━━━━━ Extrait du texte

Enseignement catholique ; Fin de la récré !

Retrait d’emplois, fermetures de classes, l’enseignement catholique dénonce une situation «intenable» pour la rentrée 2011 et lance un appel d’urgence aux pouvoirs publics pour 2012/2013.

 
Il fait d’ordinaire peu entendre sa voix. Mais depuis plusieurs mois, l’enseignement catholique a décidé de changer de ton. Tout en donnant crédit aux décisions gouvernementales en matière d’emplois publics, ses représentants ont expressément convié la presse ce mardi, pour décrire une situation devenue «intenable», voire «tendue» : «Nous sommes conscients des contraintes économiques, budgétaires qui pèsent sur l’Etat. Il a décidé de faire de la réduction de l’emploi public une priorité, en posant comme principe le non remplacement d’un fonctionnaire sur deux partant à la retraite. Nous l’acceptons pour l’Education nationale y compris pour l’enseignement catholique» assure Eric de Labarre, secrétaire général de l’enseignement catholique. Mais aujourd’hui trop c’est trop et «le redéploiement d’enseignants (1 400 emplois depuis 2007) a atteint ses limites» surenchérit Hervé Bonamy, directeur interdiocésain de Toulouse et Pamiers et Secrétaire général du Comité Académique de l’Enseignement Catholique Midi-Pyrénées (CAEC).

━━━━━━━━━━

Consigne 1 | D'après le texte sur l'enseignement catholique, pourquoi ses représentants disent-ils accepter la réduction de l'emploi public ? Répondez en une à trois phrases.
Consigne 2 | Selon le texte sur l'enseignement catholique, combien d'emplois d'enseignants ont été redéployés depuis 2007 ?

━━━━━ Liste fournie

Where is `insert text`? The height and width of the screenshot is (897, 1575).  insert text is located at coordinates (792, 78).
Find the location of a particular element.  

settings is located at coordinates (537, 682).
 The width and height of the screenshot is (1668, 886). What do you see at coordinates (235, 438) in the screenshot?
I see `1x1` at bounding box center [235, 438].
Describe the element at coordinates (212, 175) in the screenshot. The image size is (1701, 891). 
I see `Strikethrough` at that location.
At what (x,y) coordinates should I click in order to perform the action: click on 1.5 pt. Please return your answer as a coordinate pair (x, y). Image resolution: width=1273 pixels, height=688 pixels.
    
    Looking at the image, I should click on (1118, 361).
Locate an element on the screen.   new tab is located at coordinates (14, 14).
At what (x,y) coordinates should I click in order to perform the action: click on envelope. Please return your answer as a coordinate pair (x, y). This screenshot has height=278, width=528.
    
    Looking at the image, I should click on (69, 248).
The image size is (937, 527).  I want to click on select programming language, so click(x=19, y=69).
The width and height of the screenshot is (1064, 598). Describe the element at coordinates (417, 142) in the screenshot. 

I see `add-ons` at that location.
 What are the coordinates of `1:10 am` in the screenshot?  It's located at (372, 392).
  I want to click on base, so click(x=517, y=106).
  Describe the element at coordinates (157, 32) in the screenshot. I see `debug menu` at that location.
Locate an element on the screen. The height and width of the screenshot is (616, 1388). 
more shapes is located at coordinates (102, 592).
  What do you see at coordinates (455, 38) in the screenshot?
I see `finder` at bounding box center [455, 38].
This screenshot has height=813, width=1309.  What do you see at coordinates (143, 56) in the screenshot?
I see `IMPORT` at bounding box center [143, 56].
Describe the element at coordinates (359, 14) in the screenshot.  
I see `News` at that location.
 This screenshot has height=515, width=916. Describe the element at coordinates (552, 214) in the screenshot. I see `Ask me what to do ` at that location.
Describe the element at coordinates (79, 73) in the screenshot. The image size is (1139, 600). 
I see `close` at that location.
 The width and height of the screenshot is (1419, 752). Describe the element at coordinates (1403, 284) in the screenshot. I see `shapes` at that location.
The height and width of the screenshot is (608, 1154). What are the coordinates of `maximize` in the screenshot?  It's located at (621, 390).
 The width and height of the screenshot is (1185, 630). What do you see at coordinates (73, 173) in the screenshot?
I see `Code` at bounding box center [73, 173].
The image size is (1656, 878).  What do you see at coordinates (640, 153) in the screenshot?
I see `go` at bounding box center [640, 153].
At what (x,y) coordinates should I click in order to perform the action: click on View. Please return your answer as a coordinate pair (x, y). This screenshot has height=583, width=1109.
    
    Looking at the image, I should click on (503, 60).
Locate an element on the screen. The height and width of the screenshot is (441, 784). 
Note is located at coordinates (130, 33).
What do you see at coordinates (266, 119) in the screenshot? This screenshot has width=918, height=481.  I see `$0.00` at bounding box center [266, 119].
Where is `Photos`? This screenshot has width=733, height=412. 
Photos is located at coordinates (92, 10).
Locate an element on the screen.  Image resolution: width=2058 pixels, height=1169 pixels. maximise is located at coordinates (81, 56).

━━━━━━━━━━

Réponse 1 | Ils se disent conscients des contraintes économiques et budgétaires qui pèsent sur l'État. Celui-ci a fait de la réduction de l'emploi public une priorité, avec le non-remplacement d'un fonctionnaire sur deux partant à la retraite. Ils l'acceptent donc pour l'Éducation nationale, y compris pour l'enseignement catholique.

Réponse 2 | 1 400 emplois.